Cracking the Cholesterol Confusion: Why Eggs Aren’t the Enemy and Fat Can Be Your Friend

For years, cholesterol has been considered the ultimate measure of health and fitness in America. However, the U.S. government’s Dietary Guidelines Advisory Committee is set to reverse decades of advice to Americans and scrap longstanding guidelines about avoiding high-cholesterol foods. In a draft report, cholesterol as found in foods like egg yolks is no longer listed as a “nutrient of concern.” The truth is, suppressing cholesterol is not about health. It’s about making money – trillions of dollars.

Contrary to popular belief, high cholesterol and a bad ratio of HDL and LDL is not in itself bad health. It is only a marker of a health problem. Suppressing cholesterol is like placing something over your car’s heat indicator light expecting to prevent the car from overheating. This is nonsense, but millions of people and their doctors still believe in this myth. People are paying $600 dollars a month for statin drugs (to lower cholesterol) that actually damage their health far more than elevated cholesterol.

Elevated cholesterol and a bad ratio of HDL and LDL is an indicator of an insulin problem. High levels of insulin continuously stimulate the production of cholesterol. The anti-fat phobia is directly linked in the medical literature and in the public mind to the cholesterol myth. Fat does not make fat, does not raise cholesterol or triglycerides, and fat consumption does not put on body fat. In fact, fat consumption takes off body fat both inside and outside. It’s shocking but true – you have to eat fat to lose fat.

Eskimos live on an enormous amount of fat and they have almost no heart disease, diabetes, or obesity. The catch, however, is that their fat is omega-3 fat, not omega-6. Carbohydrates, processed sugars, and chemical-laden processed foods are what stimulate body fat storage and sales of cholesterol drugs. Government panels and their propagandists have driven many people to consume foods high in sugar and carbohydrates by warning against cholesterol.
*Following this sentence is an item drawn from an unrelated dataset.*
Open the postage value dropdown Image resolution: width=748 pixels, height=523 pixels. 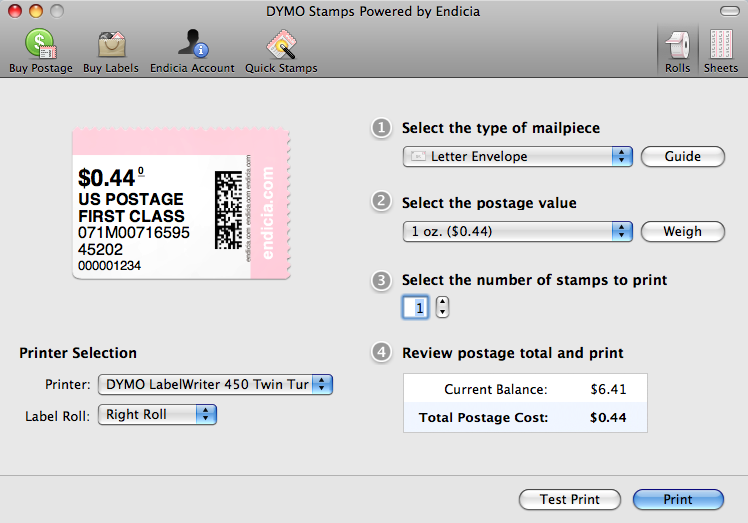(x=518, y=231)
As a result, Americans have gotten fatter and fatter, and more Americans than ever are becoming diabetic. Carbohydrates stimulate large quantities of insulin, which directly stimulates radical rises in cholesterol. Even though carbohydrates themselves are fat-free, excess carbohydrates end up as excess fat. The insulin stimulated by excess carbohydrates aggressively promotes the accumulation of body fat.
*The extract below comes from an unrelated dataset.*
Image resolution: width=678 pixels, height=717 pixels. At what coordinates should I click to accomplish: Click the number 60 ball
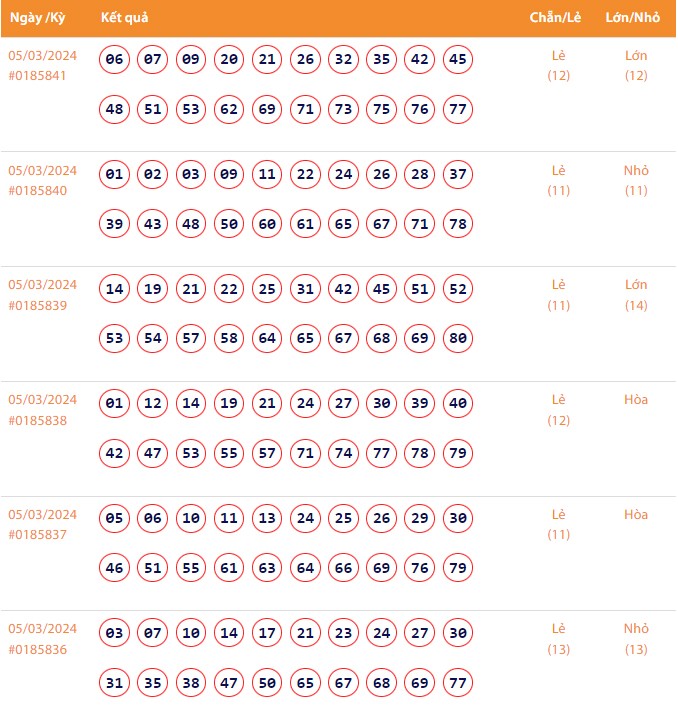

Increased carbohydrate-produced insulin tells your body to store carbohydrates as fat, and it also tells it not to release any stored fat. This makes it impossible for you to use your own stored body fat for energy. So the excess carbohydrates in your diet not only produce excess insulin that makes you fat, they make sure you stay fat. Unfortunately, modern dietary advice still focuses on high-carbohydrate diets.

It’s important to note that a low cholesterol level is not ideal either. As your cholesterol level falls to a certain point, you jump from the risk of heart disease into the risk of death by other diseases, such as cerebral hemorrhage, gall bladder disease, and many types of cancer. Ideally, cholesterol levels should not be lower than 180 mg/dl to 200 mg/dl range.
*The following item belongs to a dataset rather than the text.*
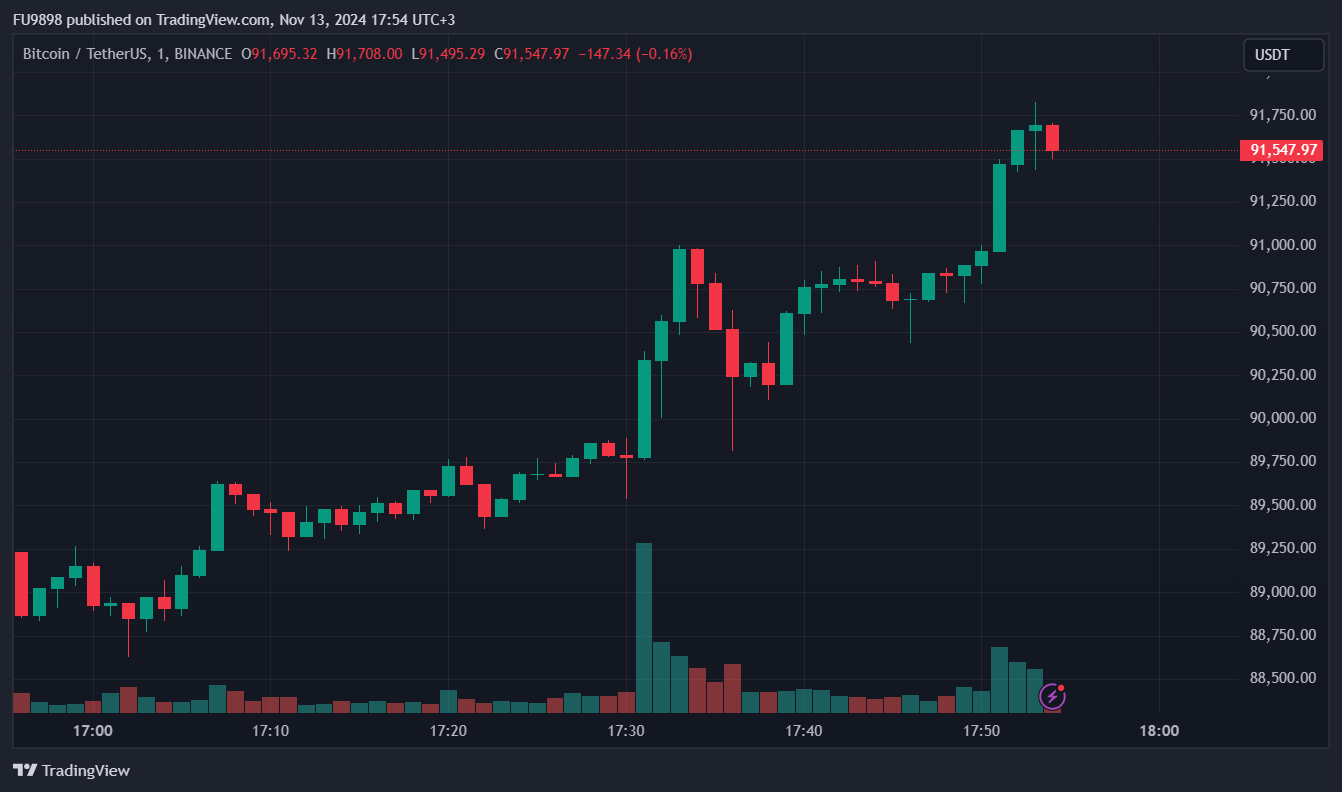Click the TradingView logo icon
Viewport: 1342px width, 792px height.
point(24,770)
To maintain healthy cholesterol levels, learn about an insulin-controlling diet that will help you achieve normal weight and improve your overall health, including reducing the risk of heart trouble. One such option is the Nutritarian Diet, which focuses on fresh, whole foods, primarily raw, and free-range, non-chemical-laden meats. This lifestyle change can lead to positive results beyond anything you can imagine.